First, this blog replaces my previous blog, thecosmoplitanlawyerblogspot.com . Second, unlike that earlier blog, the present one is primarily meant as a record of my readings. It is not meant to suggest that others will be or should be interested in what I read. And third, in a sense, it is a public diary of one who is an alien in his own American culture. A person who feels at home just about anywhere, except in his birthplace . . . America.
Tuesday, February 16, 2016
THE PROGRESSIVE MEDIEVAL ATTITUDE TOWARD POVERTY
Marcia L. Colish, Medieval Foundations of the Western Intellectual Tradition, 400-1400 (The Yale Intellectual History of the West) (New Haven & London: Yale U. Press, 1997) ("Theorists on poor law considered what attitude should be taken toward poverty and poor people and how the poor should be treated.

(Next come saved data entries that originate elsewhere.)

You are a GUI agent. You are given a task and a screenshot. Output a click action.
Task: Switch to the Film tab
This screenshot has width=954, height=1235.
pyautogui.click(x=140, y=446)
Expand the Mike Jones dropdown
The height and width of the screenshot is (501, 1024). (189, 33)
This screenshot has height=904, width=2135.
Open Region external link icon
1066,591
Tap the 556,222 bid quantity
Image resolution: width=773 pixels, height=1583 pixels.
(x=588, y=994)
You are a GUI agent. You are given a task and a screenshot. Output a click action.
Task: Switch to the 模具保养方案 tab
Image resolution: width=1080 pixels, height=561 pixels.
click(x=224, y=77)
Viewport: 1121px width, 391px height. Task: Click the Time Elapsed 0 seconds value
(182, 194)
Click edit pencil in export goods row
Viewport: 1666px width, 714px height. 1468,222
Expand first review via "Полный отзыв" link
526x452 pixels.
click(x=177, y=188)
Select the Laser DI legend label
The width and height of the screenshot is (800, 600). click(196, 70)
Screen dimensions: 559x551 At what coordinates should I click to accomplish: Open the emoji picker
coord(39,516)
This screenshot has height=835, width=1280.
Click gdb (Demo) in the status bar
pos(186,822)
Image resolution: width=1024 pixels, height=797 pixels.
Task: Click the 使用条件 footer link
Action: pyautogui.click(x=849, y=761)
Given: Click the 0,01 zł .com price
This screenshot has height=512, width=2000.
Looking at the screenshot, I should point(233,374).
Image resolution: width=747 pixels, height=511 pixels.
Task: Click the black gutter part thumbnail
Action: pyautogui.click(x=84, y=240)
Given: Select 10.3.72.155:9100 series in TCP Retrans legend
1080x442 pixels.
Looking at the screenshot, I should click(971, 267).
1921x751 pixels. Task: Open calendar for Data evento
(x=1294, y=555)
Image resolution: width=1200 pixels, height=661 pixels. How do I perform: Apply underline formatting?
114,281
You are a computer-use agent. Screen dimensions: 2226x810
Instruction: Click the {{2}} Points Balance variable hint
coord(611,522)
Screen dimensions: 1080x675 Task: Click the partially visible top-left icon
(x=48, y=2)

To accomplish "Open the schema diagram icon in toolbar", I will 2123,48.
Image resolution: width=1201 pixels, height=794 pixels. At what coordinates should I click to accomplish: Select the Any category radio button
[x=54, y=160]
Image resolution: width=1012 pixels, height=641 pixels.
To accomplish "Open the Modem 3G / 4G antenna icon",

A striking feature of medieval views of poverty is that, despite the positive revaluation of work found . . . in Benedictine monasticism, the work ethic did not entail the glorification of wealth or the idea that poverty is a sign of vice. Work, to be sure, was praised by monastic writers as a source of moral discipline, breeding humility in the individual and community spirit. A means of supporting the abbey and of serving its extramural neighbors with its surplus, work was also seen as an offering to God and a form of prayer. At the same time, throughout the Middle Ages, theologians and canonists agreed with monastic writers that poverty can have a positive moral value. What determines whether it has this value is whether poverty is embraced voluntarily. Voluntary poverty was one of the central vows taken by monks and nuns and the friars gave it still more emphasis as an aspect of the imitation of Christ. All agreed that the value of voluntary poverty is that it frees those embracing it from worldly cares, the better to serve God and neighbors. On the other hand, when poverty is involuntary, either because one is born into that state or because of economic reverses, poverty is neither a virtue not a vice but a misfortune. All medieval thinkers concurred that it is wrong to punish an involuntary poor person on either count. The appropriate moral response is to help the poor, making special provisions for them not extended to others." Id. at 326-327.).